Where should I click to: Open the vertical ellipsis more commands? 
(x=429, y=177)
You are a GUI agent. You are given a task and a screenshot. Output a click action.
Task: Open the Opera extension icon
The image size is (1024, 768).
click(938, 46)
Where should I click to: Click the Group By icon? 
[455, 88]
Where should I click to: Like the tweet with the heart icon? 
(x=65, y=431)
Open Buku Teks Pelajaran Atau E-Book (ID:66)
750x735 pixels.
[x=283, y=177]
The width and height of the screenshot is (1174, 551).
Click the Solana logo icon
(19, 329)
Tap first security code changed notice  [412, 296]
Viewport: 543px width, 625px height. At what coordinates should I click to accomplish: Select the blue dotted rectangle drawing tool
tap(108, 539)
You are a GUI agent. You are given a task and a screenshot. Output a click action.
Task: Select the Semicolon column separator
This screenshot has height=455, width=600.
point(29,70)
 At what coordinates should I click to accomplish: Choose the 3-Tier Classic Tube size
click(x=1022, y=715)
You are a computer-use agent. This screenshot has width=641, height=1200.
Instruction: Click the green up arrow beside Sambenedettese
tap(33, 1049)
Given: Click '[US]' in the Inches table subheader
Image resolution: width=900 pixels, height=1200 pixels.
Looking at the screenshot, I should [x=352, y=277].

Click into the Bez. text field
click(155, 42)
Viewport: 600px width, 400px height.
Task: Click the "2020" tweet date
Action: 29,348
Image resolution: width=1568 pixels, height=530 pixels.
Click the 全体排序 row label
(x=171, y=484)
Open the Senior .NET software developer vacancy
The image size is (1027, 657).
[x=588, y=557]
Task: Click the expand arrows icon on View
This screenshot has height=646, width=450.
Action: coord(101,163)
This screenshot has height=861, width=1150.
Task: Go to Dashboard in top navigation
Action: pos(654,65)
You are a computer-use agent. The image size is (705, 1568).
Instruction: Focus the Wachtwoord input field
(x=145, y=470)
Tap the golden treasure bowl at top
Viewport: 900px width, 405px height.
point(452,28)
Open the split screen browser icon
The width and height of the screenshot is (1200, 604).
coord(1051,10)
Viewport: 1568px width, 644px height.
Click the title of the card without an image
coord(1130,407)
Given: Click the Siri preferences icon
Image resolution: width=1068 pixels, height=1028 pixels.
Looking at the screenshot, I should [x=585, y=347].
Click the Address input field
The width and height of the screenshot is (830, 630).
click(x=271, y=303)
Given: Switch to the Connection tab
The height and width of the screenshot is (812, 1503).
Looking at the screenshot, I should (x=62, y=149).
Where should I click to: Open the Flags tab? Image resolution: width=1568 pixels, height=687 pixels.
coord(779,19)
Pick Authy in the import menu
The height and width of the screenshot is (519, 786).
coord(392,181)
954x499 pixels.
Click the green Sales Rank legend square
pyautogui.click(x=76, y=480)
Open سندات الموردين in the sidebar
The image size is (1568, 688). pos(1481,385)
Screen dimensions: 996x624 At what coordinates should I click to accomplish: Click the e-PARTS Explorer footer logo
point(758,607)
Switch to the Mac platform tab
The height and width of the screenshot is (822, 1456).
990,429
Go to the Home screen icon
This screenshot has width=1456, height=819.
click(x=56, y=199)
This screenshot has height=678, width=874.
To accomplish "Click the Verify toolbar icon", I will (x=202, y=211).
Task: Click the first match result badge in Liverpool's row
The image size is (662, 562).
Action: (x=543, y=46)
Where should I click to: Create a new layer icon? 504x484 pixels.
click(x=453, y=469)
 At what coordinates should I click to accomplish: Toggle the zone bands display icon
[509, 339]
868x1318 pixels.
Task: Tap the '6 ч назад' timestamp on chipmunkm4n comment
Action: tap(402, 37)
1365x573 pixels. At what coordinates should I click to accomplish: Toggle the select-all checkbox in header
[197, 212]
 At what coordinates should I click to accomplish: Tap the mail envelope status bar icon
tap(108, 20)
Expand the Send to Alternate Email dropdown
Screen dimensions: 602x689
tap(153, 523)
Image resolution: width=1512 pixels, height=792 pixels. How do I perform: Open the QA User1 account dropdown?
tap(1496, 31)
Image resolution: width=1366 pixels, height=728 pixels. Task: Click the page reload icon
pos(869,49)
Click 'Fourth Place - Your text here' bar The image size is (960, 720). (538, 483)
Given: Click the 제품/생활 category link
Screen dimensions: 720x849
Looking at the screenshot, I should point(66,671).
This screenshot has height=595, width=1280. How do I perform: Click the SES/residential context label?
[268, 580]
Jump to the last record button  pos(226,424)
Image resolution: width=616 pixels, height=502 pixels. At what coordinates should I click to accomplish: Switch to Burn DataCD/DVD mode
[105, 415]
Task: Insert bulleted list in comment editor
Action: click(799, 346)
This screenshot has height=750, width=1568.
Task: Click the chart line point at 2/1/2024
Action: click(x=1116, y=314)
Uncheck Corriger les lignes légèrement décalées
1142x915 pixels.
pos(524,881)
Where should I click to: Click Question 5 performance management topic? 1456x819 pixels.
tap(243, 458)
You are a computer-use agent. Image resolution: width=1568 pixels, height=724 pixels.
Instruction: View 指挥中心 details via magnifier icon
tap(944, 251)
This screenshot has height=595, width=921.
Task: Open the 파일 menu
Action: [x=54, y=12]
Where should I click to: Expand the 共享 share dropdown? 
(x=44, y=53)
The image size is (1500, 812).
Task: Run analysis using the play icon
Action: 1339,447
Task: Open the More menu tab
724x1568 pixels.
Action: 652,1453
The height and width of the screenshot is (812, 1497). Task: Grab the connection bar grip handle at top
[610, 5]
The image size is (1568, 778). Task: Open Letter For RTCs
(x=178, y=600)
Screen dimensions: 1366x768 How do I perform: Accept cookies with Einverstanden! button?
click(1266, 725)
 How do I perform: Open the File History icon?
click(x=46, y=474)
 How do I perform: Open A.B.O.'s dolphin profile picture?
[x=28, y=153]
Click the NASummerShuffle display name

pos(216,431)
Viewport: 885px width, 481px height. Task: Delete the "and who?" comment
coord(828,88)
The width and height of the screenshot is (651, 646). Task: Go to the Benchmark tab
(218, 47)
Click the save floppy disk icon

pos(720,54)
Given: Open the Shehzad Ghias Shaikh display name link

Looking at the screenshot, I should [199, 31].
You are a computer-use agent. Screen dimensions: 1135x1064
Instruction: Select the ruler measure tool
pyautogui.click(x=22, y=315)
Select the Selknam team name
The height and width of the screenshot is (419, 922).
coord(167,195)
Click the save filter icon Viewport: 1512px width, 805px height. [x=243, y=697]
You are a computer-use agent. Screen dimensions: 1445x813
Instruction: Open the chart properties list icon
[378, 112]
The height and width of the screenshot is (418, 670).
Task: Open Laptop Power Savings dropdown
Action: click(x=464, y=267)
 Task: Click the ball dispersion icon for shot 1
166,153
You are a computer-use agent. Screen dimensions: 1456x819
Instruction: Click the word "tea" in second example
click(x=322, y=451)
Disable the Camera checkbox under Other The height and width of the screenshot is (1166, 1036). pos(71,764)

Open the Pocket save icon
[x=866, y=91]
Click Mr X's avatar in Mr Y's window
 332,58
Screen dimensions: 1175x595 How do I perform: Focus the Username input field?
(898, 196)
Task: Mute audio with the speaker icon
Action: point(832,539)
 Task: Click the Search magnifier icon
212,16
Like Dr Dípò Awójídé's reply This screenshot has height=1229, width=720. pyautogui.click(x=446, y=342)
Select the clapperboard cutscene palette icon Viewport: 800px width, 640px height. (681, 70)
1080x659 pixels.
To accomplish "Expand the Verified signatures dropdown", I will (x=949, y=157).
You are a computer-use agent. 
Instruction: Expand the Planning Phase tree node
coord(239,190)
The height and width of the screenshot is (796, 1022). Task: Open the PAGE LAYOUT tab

########################################

What you have to do: Search the entries for "agent" and show every line that has it.

Task output:
You are a GUI agent. You are given a task and a screenshot. Output a click action.
You are a GUI agent. You are given a task and a screenshot. Output a click action.
You are a computer-use agent. This screenshot has width=641, height=1200.
You are a computer-use agent. The image size is (705, 1568).
You are a computer-use agent. Image resolution: width=1568 pixels, height=724 pixels.
You are a computer-use agent. Screen dimensions: 1135x1064
You are a computer-use agent. Screen dimensions: 1445x813
You are a computer-use agent. Screen dimensions: 1456x819
You are a computer-use agent. 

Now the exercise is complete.